India has gone from being the world’s fastest-growing major economy three years ago, expanding at 8%, to posting its weakest performance in more than a decade this fiscal year, estimated at 5%.

While the government has taken a number of steps in recent months to spur growth, they’ve fallen short of spurring demand in the consumption-driven economy. Saturday’s budget just added to the glum sentiment.

Okay Budget

“It’s an okay budget but not firing on all cylinders that the market was hoping for,” said Andrew Holland, chief executive officer at Avendus Capital Alternate Strategies in Mumbai.

The government had limited scope for a large stimulus given a huge shortfall in revenues in the current year.
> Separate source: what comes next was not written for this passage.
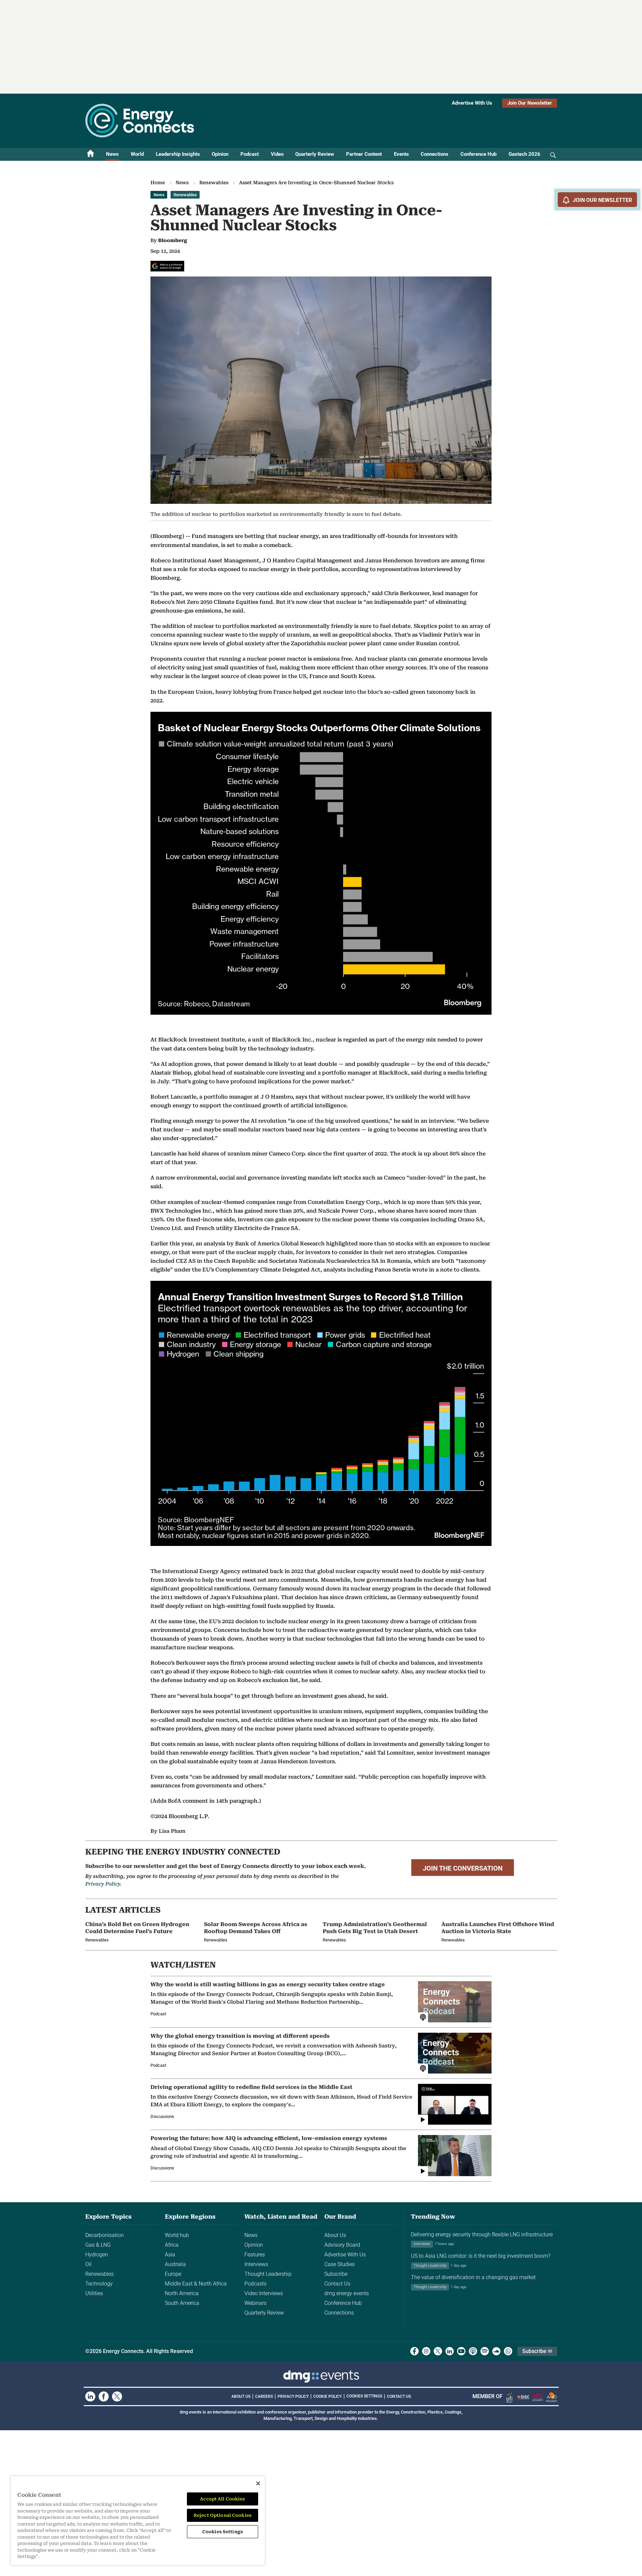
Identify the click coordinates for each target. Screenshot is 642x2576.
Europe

The slippage induced Sitharaman to invoke a never-used provision in fiscal laws, allowing the government to exceed the budget gap by 0.5 percentage points. The result: the deficit for the year ending March was widened to 3.8% of gross domestic product from a planned 3.3%.

On Friday, India’s chief economic adviser Krishnamurthy Subramanian said reviving economic growth was an “urgent priority” and deficit goals could be relaxed to achieve that. The adviser’s Economic Survey estimated growth will rebound to 6%-6.5% in the year starting April.
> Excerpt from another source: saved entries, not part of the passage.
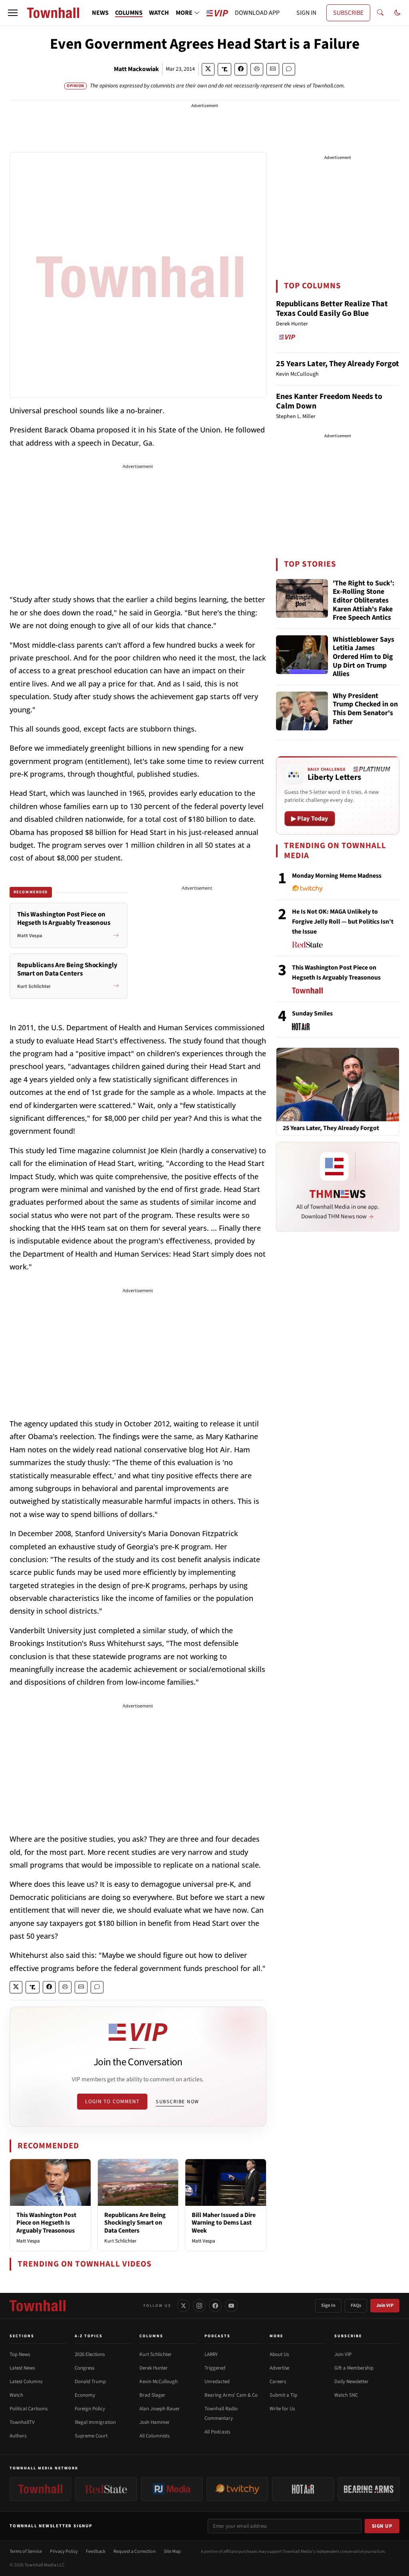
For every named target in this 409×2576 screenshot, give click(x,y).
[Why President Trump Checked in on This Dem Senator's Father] (302, 711)
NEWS (100, 12)
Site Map (172, 2551)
The fiscal gap will narrow to 3.5% next year, as the government budgeted for gross market borrowing to rise marginally to 7.8 trillion rupees from 7.1 trillion rupees in the current year. A plan to earn 2.1 trillion rupees by selling state-owned assets in the year starting April will also help plug the deficit.

Total spending in the coming fiscal year will increase to 30.4 trillion rupees, representing a 13% increase from the current year’s budget, according to latest data.

Key highlights from the budget:

* Tax on annual income up to 1.25 million rupees pared, with riders

* Dividend distribution tax to be levied on investors, instead of companies

* Farm sector budget raised 28%, transport infrastructure gets 7% more

* Spending on education raised 5%

* Fertilizer subsidy cut 10%

Analysts said the muted spending plan to keep the deficit in check will lead to more downside risks to growth in the coming months.

“It is very doubtful that the increase in expenditure will push demand much,” Chakravarthy Rangarajan, former governor at the Reserve Bank of India told BloombergQuint, adding that achieving next year’s budget deficit goal of 3.5% of GDP was doubtful.

With the government sticking to a conservative fiscal path, the focus will now turn to central bank, which is set to review monetary policy on Feb. 6. Given inflation has surged to a five-year high of 7.35%, the RBI is unlikely to lower interest rates.

What Bloomberg’s Economists Say:

The burden of recovery now falls solely on the Reserve Bank of India. With inflation breaching RBI’s target at present, any rate cuts by the central bank are likely to be delayed and contingent upon inflation falling below the upper end of its 2%-6% target range.

-- Abhishek Gupta, India economist

Governor Shaktikanta Das may instead focus on unconventional policy tools such as the Federal Reserve-style Operation Twist -- buying long-end debt while selling short-tenor bonds -- to keep borrowing costs down.